--- BEGIN TEXT SHOWN ---

NUVO: Can you talk about what special guest Glenn Kotche will be playing with the All-Stars?
Stewart: He’s a very creative musician and he’s going to be doing some duos with our drummer David Cossin as well. But the two pieces that he’s written for us are certainly a departure from Wilco. I’m always reticent to give too much of a description, because it’s so much fun for folks to receive things without having some kind of a verbal idea or mental image of what they should expect. But they have a certain kind of neo-classicism about them that is very satisfying. But you throw a word out like that and it means different things to different folks. Certainly, you’re not going to be hearing Prokofiev, so it’s not neo-classic in that sense. There’s a certain kind of structural rigor about them that’s fun, and they have a kind of modest exuberance that’s also really satisfying.
We’re doing piece by Lukas Ligeti, who’s again, a composer we’re really happy to be working with. This is a piece he wrote for us a couple of years ago for the People’s Commissioning Fund concert. It’s a really fun thing we do every year here in New York. We’re a non-for-profit organization; of course, we rely on the generosity of people and foundations and grants and things like that to do the work we do. We don’t make commercial music, and so, sometimes we ply our trade by getting others that are interested in supporting us to do just that — support us. And we came across this idea a number of years ago that, when you send money into Bang on a Can, instead of getting a tote bag or a free CD, you actually get to commission a piece of work, a piece of music. So all the people who send in supportive checks for this particular project get their names on the score, and they get to see a rehearsal of the piece and feel like they’re part of actually making a piece of music, commissioning a piece of music. And it’s that direct. You send in $5 and you get your name on a score. You send in $10 and get you name on a score. And so we call it the People’s Commissioning Fund concert. It allows us to commission works from composers that are outside the standard boxes. There are certain people who understand the fundraising world and the commissioning world, and who are part of that world, and then there are wonderful musicians who are outside that world. We think those people that fall in the cracks should be heard as well. Traditionally, these are funds that are used to commission folks who normally wouldn’t get commissions in the standard commissioning and funding world. And Lucas is one of those folks. He is a composer who has spent a lot of time in West Africa and is a wonderful percussionist himself, so his work reflects that; there is the counterpoint and polyrhythmic nature of the thing, the fact that there are threes and fours and twelfths and sixes all going on at once, is certainly a reflection of his time spent in West Africa. At the same time, in no way could you look at it and say this is a derivative work; it’s a work that just reflects the remarkable pan-African and pan-Western world that Lucas has lived in.
We’re doing something by Brian Eno. We’re doing the first of the “Music for Airports.”
NUVO: What were the challenges in scoring that piece for a live ensemble?

--- END TEXT SHOWN ---

▶ TASKS TO COMPLETE
A) According to the interview, where has Lukas Ligeti spent a lot of time?
B) Translate this sentence from the interview into Spanish: "It’s a really fun thing we do every year here in New York."

--- BEGIN PROVIDED MATERIAL ---

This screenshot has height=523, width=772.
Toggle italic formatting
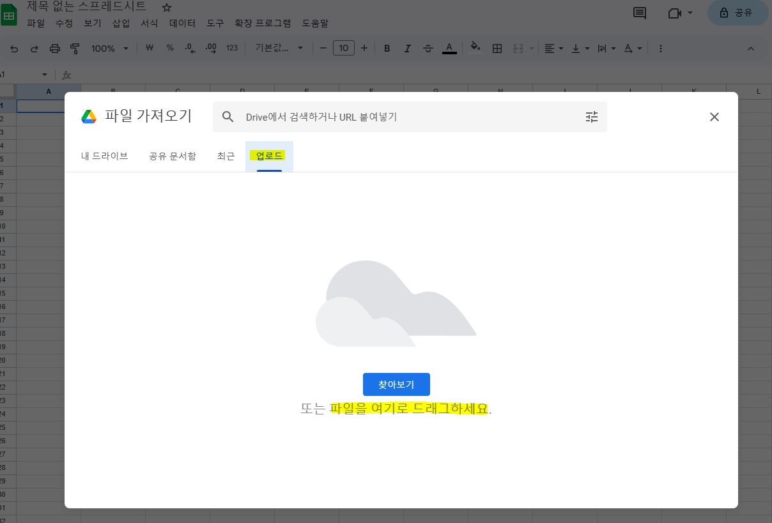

--- END PROVIDED MATERIAL ---

▶ ANSWERS TO THE PROBLEMS
A) West Africa.

B) Es algo muy divertido que hacemos todos los años aquí en Nueva York.